PROBLEM DESCRIPTION
Copy exactly the stretch of data below from the line with "Where should I click to: Open" through the line with "Switch to the 终端 panel tab", including both of those lines.

EXERCISE INPUT

────

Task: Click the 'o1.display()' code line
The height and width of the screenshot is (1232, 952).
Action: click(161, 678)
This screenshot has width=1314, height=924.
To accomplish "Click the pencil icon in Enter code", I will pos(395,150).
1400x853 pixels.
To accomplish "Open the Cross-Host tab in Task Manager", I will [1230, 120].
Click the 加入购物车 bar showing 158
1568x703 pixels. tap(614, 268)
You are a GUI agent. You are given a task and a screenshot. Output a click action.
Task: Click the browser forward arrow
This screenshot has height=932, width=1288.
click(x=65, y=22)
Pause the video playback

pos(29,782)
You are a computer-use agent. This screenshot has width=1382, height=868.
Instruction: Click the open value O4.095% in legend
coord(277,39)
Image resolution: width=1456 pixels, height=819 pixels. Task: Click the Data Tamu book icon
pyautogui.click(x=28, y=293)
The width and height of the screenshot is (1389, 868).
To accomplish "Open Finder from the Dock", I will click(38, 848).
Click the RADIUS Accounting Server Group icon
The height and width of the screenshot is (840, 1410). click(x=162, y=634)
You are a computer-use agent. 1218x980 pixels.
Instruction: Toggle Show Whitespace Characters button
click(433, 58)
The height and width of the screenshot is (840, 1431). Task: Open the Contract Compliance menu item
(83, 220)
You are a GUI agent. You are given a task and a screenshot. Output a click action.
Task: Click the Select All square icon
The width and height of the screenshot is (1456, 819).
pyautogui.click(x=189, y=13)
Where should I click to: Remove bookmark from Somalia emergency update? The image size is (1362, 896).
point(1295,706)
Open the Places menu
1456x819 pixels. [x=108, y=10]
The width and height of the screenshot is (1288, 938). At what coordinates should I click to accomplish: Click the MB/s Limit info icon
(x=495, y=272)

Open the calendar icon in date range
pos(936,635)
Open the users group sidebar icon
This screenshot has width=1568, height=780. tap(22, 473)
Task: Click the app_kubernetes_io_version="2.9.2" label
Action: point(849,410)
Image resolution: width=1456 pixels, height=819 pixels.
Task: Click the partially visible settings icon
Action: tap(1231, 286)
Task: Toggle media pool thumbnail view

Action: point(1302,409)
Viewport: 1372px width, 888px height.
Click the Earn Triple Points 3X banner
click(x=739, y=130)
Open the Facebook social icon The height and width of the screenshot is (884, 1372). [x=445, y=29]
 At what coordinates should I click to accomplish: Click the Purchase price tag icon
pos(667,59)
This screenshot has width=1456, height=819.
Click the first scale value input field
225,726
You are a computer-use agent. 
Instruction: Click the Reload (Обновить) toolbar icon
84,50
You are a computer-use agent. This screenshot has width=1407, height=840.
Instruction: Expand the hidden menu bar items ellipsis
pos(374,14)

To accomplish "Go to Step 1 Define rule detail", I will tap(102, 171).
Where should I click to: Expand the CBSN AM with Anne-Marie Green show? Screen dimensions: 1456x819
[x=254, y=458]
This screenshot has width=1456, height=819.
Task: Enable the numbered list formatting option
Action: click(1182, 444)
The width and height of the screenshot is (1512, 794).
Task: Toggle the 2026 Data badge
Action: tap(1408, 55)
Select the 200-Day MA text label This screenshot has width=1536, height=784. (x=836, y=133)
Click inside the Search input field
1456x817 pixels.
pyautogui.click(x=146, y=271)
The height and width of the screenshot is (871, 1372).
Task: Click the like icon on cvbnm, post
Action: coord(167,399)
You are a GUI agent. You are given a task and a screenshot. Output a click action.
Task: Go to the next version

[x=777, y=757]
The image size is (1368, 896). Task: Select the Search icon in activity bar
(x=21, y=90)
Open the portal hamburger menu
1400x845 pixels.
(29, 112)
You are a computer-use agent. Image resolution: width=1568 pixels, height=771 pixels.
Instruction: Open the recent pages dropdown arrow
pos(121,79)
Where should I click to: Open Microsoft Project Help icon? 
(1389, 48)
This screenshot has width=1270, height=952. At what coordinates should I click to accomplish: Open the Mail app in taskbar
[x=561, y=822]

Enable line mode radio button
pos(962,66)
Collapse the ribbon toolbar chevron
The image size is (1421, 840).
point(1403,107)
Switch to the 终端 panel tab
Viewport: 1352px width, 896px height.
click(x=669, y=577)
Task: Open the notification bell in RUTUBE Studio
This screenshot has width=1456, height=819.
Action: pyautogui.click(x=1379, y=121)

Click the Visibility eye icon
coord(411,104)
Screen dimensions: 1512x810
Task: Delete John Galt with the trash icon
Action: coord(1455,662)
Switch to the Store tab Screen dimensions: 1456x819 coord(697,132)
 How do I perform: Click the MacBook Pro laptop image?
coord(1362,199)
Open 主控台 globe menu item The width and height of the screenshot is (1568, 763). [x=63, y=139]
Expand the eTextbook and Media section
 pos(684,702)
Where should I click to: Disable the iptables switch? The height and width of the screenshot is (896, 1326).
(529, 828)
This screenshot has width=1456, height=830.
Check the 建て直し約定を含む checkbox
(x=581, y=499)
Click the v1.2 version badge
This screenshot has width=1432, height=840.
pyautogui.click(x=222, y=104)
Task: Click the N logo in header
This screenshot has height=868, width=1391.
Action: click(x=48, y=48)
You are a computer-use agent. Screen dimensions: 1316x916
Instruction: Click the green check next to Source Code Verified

────

WRITTEN REPLY
Where should I click to: Open Microsoft Project Help icon? 
(1389, 48)
This screenshot has width=1270, height=952. At what coordinates should I click to accomplish: Open the Mail app in taskbar
[x=561, y=822]

Enable line mode radio button
pos(962,66)
Collapse the ribbon toolbar chevron
The image size is (1421, 840).
point(1403,107)
Switch to the 终端 panel tab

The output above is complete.